Monday, February 26, 2024

Notes on Raíz (Through Rocks and Clouds), by Franco Garcia Becerra, Peru: 2024-Berlin Filmfestival2024 VIII.-Generation




Raíz takes place at the time of the qualification for the Football World Championship in Russia 2018, when only a few matches separate the nationnal team of Peru from qualification. All what we see in this film is already recent history. The film takes place in the Peruvian Andes. The boy Feliciano is part of a community of Alpaca herder. Most of this indigene community earns a living from selling Alpaca wool. But minor companies are still getting their hands on this land.

The wild and breathtaking beautiful mountain landscape show already signs of disgrace and destruction. The Alpaca herder are already divided in a group who is willing to sell their land and a group who resists. Most of these people fear that their traditional way of life, their culture is threatened by the miner companies. The presence of the miners are visible in scars in this landscape already caused by them. The landscape, how it is presented in stunning cinemascope images appears for now like one of the last paradises on earth.

It really does not matter that the film is on the surface for now a beautiful drama appropriate for the very young audience. There is enough humor (Feliciano named his favorite Alpaca w”Ronaldo”). An old transistor radio is the only contact to the world outside. For watching a football match at TV, the people have to go to the nearest town. Into this seemingly “Feel good” film there is a very disturbing moment when the herders learn that some Alpaca´s are killed, probably by henchmen of the miner company for intimidating this community. It does not really matter how the film concludes, these traces of destruction this threat to a community which represents an own culture is an obvious wound in this incredible beauty.

The reason I do not get this film out of my mind, is not easy to explain. There is something which reminds me in the time when we were told fables and fairy tales in our childhood. Even though most of these modified fairy tales appropriate for children have happy endings, but the scaring parts of a fairy tale remains nevertheless as much in my memory than the enchanted happy ending. The tricky thing with cinema is, that it presents very often paradises but as well the idea that this specific paradise has already perished and the images wee see are only projections of a world which doe not exist anymore. Not only are the traces of destruction in In Raíz visible, it feels like Becerra wants us to see them. Raíz is a film of two opposite forces.The first one is the almost solemn evocation of the natural beauty of the landscape, this community and the solidarity of its people which keeps it together. The other force is the permanent resonating idea that this beauty is in danger to vanish, if it has not vanished already.

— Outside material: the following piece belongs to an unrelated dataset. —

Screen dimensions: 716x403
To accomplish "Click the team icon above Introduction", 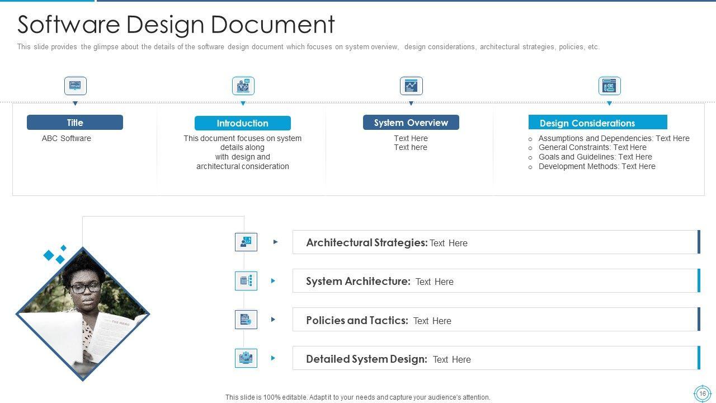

It does not matter how the film ends. When the last image disappear into the ending credits (a cinematic ritual and a much underrated aspect in the art of filmmaking) it can sometimes be as intense like we see the very last time a sunset. One has to choose on its own if one is enchanted by this images of incredible beauty or if one feels like mourning about the images as a reflex of a world which has already perished. For me, it is just the tension between the two opposite aspects which made it unforgettable. Anyway, Raíz by Franco Garcia Becerra is a fascinating piece of cinema.